Medline ® Abstract for Reference 60
of 'Approach to the patient following treatment for breast cancer'
Whole-body (18)F-FDG PET and conventional imaging for predicting outcome in previously treated breast cancer patients.
Vranjesevic D, Filmont JE, Meta J, Silverman DH, Phelps ME, Rao J, Valk PE, Czernin J
J Nucl Med. 2002;43(3):325.
UNLABELLED: This study was conducted to determine the ability of (18)F-FDG PET and conventional imaging (CI) to predict the outcomes in breast cancer patients who have previously undergone primary treatment.

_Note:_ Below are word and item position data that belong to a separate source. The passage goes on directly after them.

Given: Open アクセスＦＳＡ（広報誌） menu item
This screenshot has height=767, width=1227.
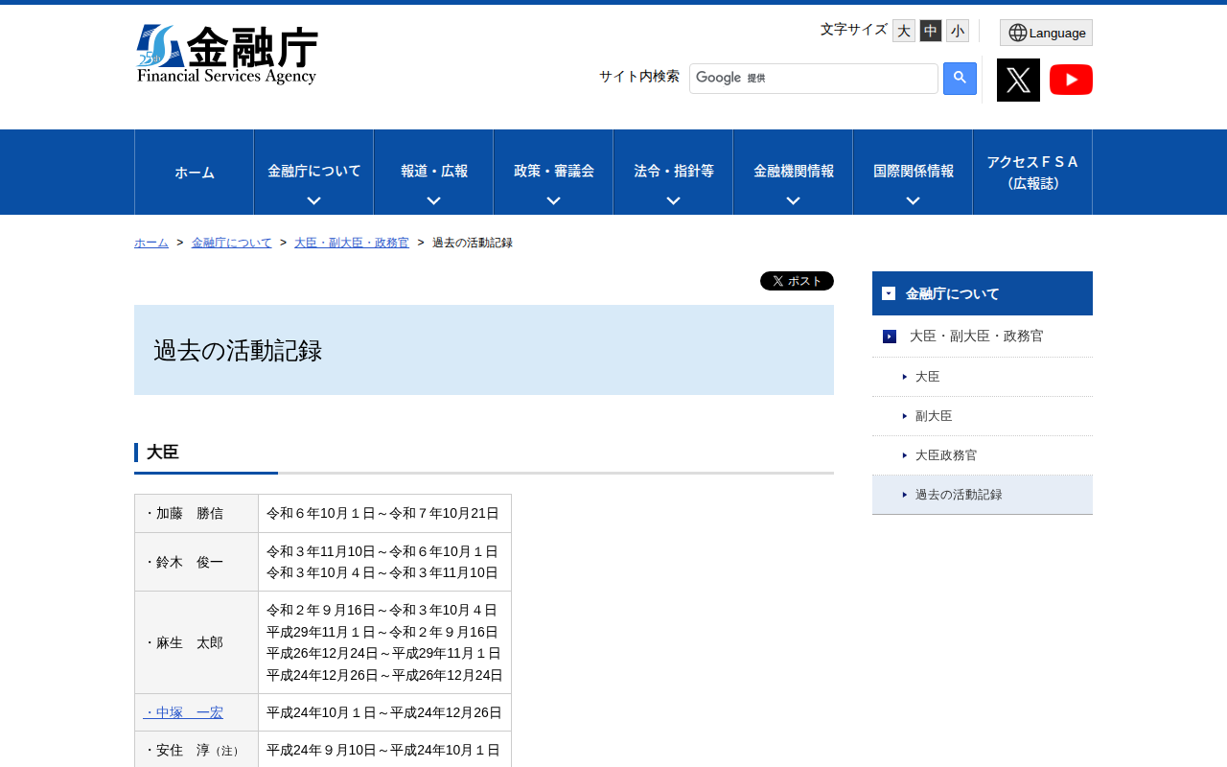Looking at the screenshot, I should click(1032, 173).
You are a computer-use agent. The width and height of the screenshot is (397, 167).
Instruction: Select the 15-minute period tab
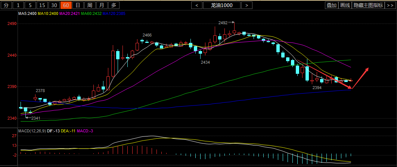click(x=42, y=5)
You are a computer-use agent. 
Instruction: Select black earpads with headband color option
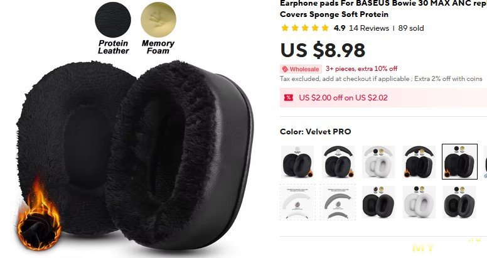coord(338,161)
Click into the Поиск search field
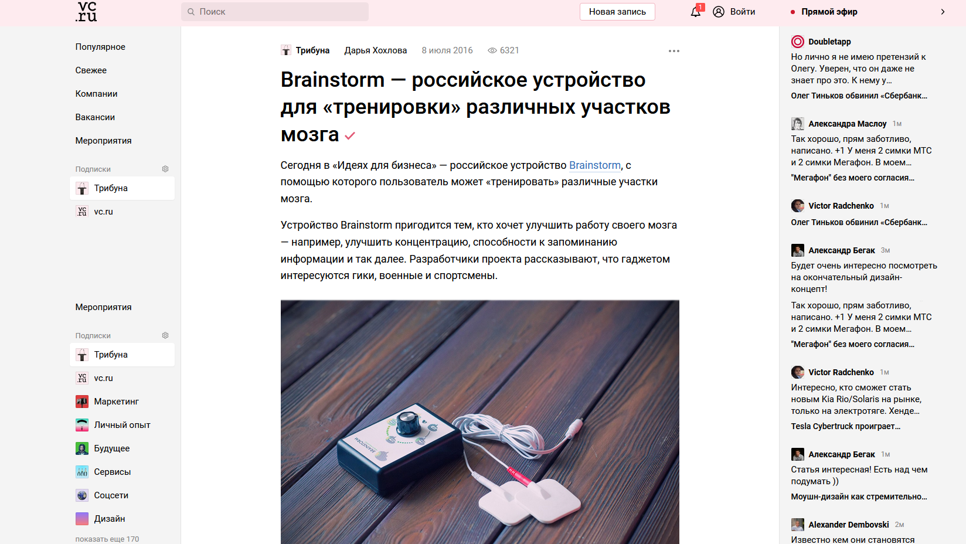This screenshot has height=544, width=966. (x=275, y=12)
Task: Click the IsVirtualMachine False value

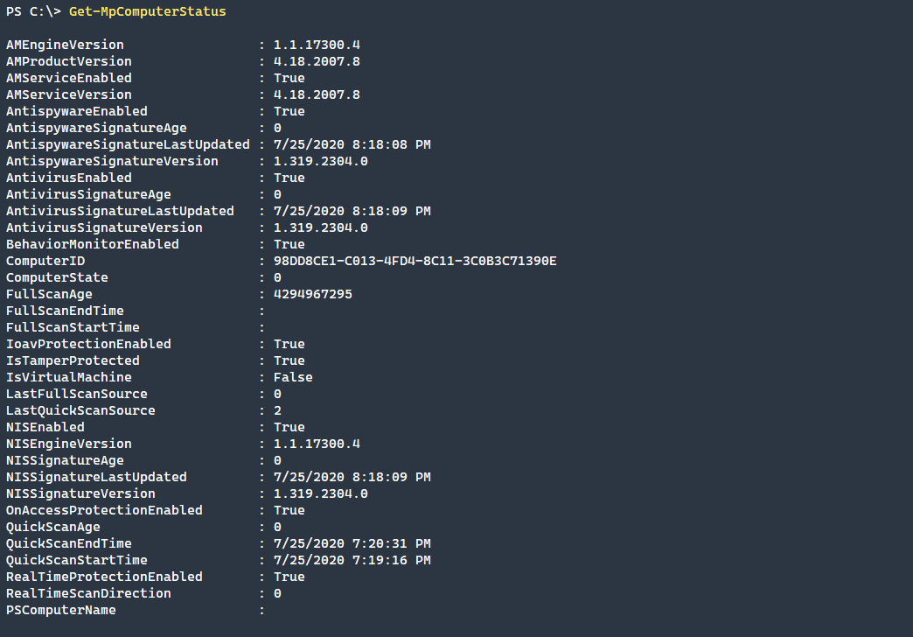Action: pyautogui.click(x=293, y=377)
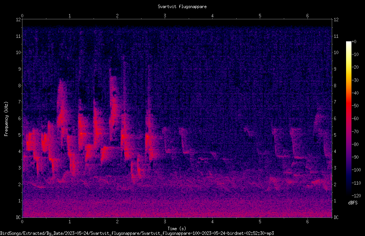Viewport: 365px width, 236px height.
Task: Select the 0 second mark on top axis
Action: 22,16
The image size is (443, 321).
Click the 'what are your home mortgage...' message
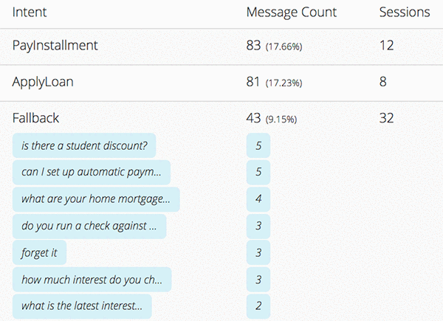coord(96,199)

METHODS: The study population consisted of 61 female patients (median age, 54 y; range, 32--91 y) who were reevaluated with (18)F-FDG PET and CI after treatment. The median interval between the last treatment and PET was 0.4 y (range, 0--16 y). PET was performed within 3 mo of CI (median interval, 25 d; range, 2--84 d). To determine the independent impact of PET on outcome, PET images were reinterpreted in a blind fashion. Availability of clinical information after PET scanning (21 plus minus 12 mo) was required for study inclusion. Study endpoints were clinical evidence of progression of disease or death.
RESULTS: Of 61 patients, 19 (31.1%) had no clinical evidence and 38 (62.3%) had evidence of residual or recurrent disease by the end of follow-up. Four patients (6.6%) had died. The positive and negative predictive values (PPV and NPV, respectively) of PET were 93% and 84%, respectively. CI yielded a PPV of 85% and an NPV of 59%. The prognostic accuracy of single whole-body PET was superior to that of multiple procedures with CI (90% vs. 75%; P<0.05). Kaplan--Meier estimates of disease-free survival in patients with negative PET findings compared with those with positive PET findings revealed a significant difference between the 2 curves (log-rank test = 0.001). Kaplan--Meier estimates of disease-free survival stratified by CI results showed a marginally significant difference between CI-positive and CI-negative patients (log-rank test = 0.04).
CONCLUSION: FDG PET can be used to improve prediction of the clinical outcome of previously treated breast cancer patients relative to what is achievable through CI alone.
Department of Nuclear Medicine, UCLA School of Medicine, Los Angeles, California 90095-6942, USA.